Dataset entries
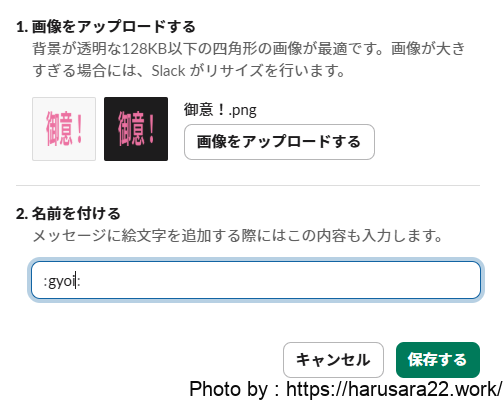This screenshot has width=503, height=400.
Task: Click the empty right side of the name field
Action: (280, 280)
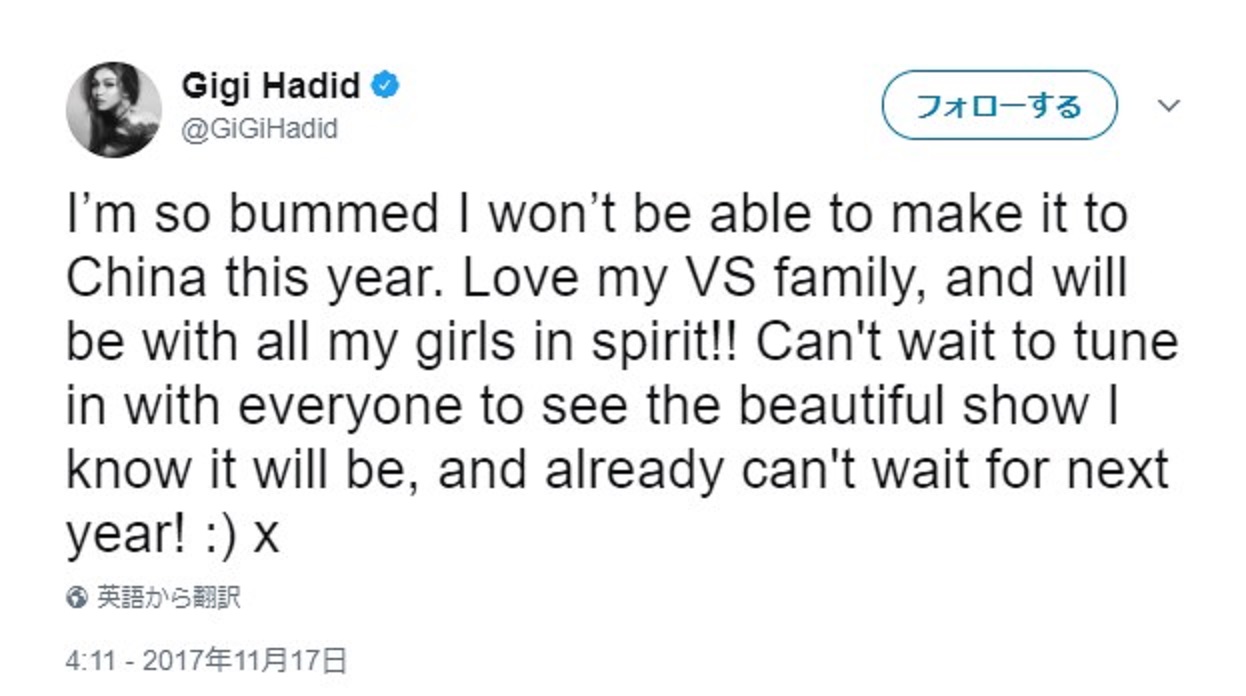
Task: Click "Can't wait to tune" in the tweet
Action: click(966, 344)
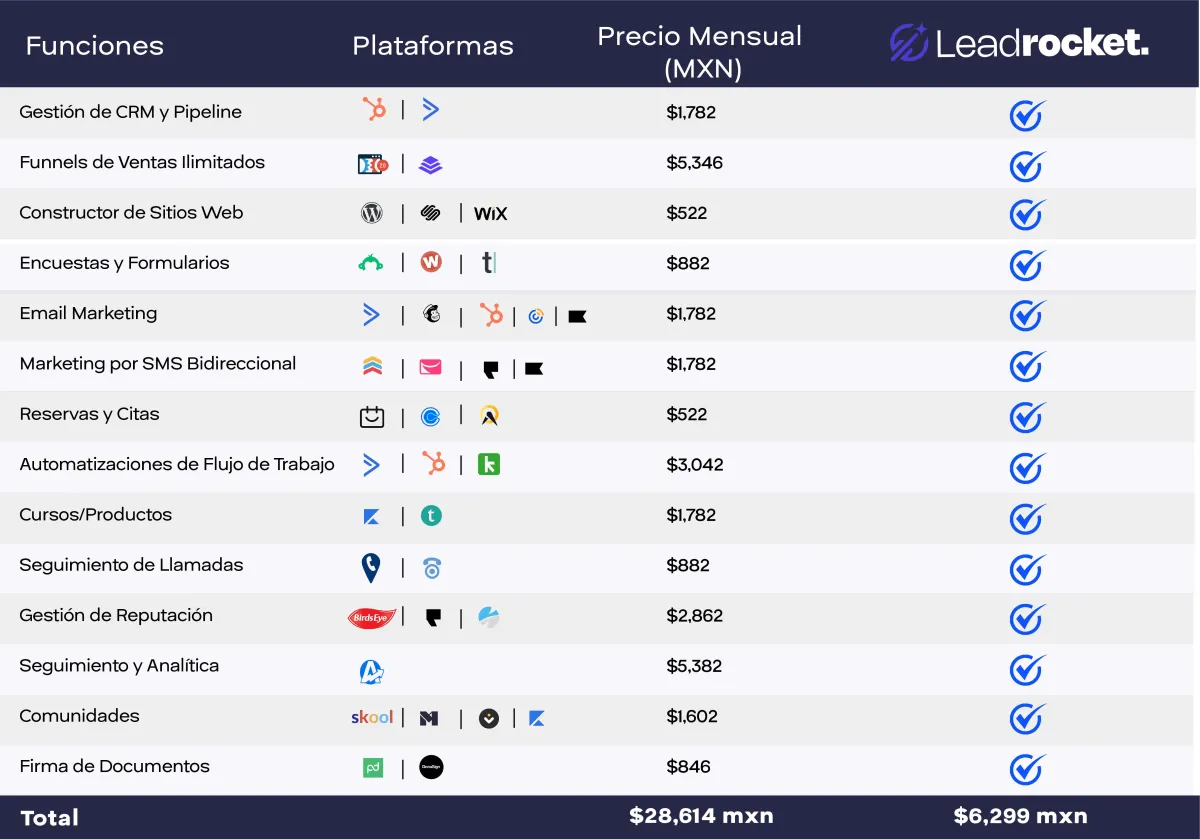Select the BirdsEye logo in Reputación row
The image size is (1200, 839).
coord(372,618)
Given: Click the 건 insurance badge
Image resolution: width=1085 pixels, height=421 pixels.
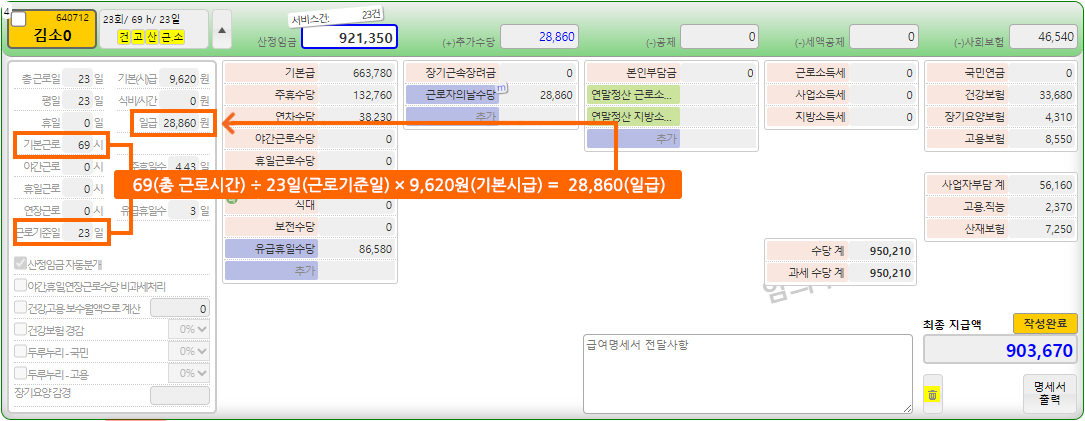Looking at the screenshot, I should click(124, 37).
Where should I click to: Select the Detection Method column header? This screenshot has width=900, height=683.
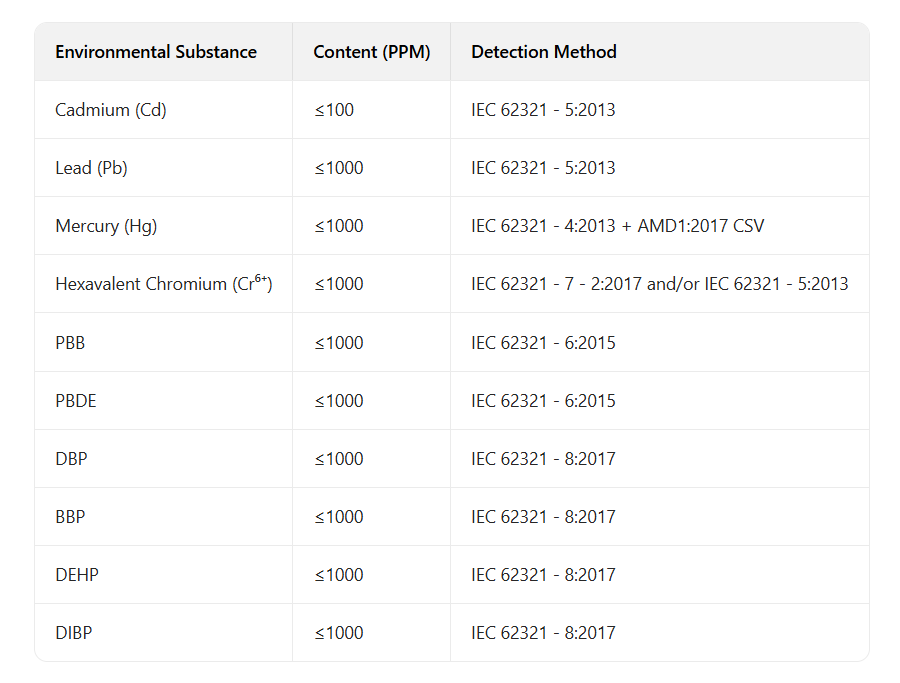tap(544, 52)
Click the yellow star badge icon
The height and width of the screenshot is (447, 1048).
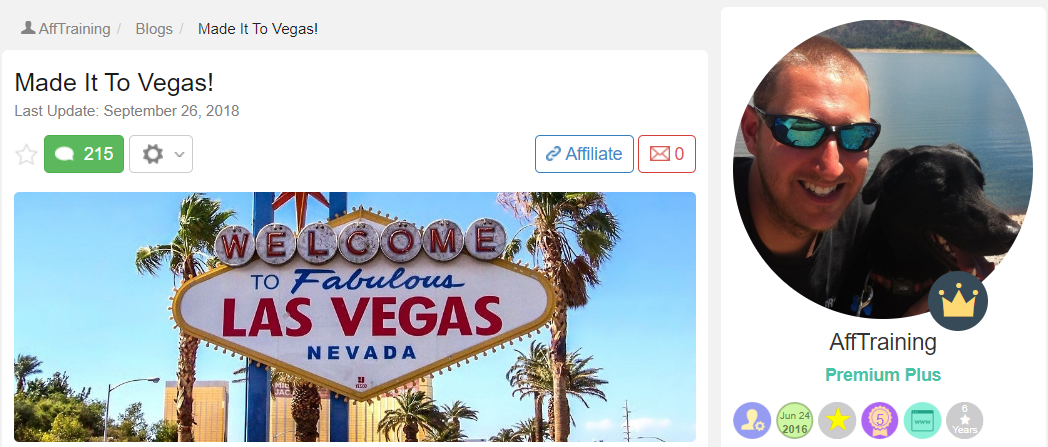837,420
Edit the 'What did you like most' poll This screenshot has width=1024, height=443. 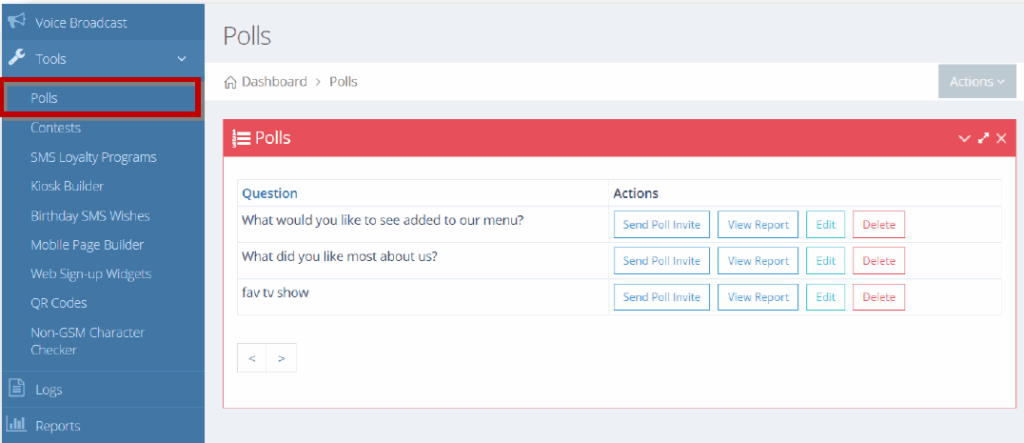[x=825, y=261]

# Aim of the task:
Filter the records above and copy every line that contains the word "badge".

# Task result:
Given: Click the 건 insurance badge
Click the yellow star badge icon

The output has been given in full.